• [EXERCISE GOAL]
Only the lines holding the word "chevron" are wanted; copy each of them from the listing.

• [GIVEN DATA]
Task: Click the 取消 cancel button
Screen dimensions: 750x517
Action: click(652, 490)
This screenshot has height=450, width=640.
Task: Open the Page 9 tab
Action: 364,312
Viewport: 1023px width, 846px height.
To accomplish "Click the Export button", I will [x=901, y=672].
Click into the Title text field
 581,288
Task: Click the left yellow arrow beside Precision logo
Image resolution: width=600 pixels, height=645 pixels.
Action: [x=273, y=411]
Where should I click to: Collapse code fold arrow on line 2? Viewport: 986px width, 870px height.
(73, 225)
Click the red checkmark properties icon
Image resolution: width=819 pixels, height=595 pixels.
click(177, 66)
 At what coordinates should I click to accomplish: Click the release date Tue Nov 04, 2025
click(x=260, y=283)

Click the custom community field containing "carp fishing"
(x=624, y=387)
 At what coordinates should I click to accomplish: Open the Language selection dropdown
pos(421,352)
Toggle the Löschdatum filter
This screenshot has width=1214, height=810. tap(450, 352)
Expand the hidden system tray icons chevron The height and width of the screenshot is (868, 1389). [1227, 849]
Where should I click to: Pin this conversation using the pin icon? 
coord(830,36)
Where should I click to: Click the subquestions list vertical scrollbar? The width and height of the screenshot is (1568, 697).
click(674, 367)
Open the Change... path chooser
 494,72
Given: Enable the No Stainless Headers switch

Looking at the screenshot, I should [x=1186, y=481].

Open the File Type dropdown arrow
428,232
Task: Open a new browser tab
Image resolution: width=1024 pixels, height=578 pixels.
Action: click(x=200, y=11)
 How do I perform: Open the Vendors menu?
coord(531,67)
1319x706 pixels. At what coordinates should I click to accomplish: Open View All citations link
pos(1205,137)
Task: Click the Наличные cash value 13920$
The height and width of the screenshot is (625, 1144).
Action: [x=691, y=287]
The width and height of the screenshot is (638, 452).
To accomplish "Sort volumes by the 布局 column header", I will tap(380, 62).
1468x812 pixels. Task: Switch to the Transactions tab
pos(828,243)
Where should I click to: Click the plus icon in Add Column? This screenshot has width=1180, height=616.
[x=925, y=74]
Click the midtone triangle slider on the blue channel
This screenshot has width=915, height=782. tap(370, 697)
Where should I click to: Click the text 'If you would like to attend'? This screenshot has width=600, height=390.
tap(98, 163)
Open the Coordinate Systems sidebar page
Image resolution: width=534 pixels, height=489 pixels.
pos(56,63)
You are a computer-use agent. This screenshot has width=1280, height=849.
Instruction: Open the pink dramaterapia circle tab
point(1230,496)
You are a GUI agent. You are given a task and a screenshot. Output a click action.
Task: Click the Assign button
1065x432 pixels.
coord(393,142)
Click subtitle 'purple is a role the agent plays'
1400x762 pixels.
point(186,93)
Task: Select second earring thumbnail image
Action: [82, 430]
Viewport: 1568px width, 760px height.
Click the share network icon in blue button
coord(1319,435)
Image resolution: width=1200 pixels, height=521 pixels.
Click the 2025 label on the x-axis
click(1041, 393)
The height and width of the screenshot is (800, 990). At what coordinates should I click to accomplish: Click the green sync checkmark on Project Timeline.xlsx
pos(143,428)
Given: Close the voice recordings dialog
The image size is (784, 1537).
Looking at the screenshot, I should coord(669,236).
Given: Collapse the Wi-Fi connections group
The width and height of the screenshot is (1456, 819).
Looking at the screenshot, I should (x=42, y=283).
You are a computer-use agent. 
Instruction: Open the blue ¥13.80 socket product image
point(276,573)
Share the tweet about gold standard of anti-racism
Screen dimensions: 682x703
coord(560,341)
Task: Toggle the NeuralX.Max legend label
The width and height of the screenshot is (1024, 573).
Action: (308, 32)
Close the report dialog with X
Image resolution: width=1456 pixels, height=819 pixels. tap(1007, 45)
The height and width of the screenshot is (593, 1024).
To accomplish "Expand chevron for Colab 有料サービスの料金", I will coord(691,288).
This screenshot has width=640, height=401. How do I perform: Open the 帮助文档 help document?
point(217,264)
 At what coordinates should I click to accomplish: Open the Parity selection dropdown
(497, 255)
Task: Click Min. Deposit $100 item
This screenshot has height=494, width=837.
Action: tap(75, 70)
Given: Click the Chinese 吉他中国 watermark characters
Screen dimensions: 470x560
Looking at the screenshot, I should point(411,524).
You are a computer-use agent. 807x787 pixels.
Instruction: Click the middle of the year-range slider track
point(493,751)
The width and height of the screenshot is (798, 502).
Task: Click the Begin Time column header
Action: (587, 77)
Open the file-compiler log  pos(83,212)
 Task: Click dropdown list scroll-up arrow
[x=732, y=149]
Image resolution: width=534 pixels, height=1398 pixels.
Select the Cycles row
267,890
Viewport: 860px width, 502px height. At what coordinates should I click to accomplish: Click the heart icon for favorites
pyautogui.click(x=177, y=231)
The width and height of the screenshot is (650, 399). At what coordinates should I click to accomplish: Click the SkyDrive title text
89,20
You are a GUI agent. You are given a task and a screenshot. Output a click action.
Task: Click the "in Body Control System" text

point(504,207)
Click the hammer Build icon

• [RESULT OF THIS EXERCISE]
Expand the hidden system tray icons chevron The height and width of the screenshot is (868, 1389). [1227, 849]
To accomplish "Expand chevron for Colab 有料サービスの料金", I will coord(691,288).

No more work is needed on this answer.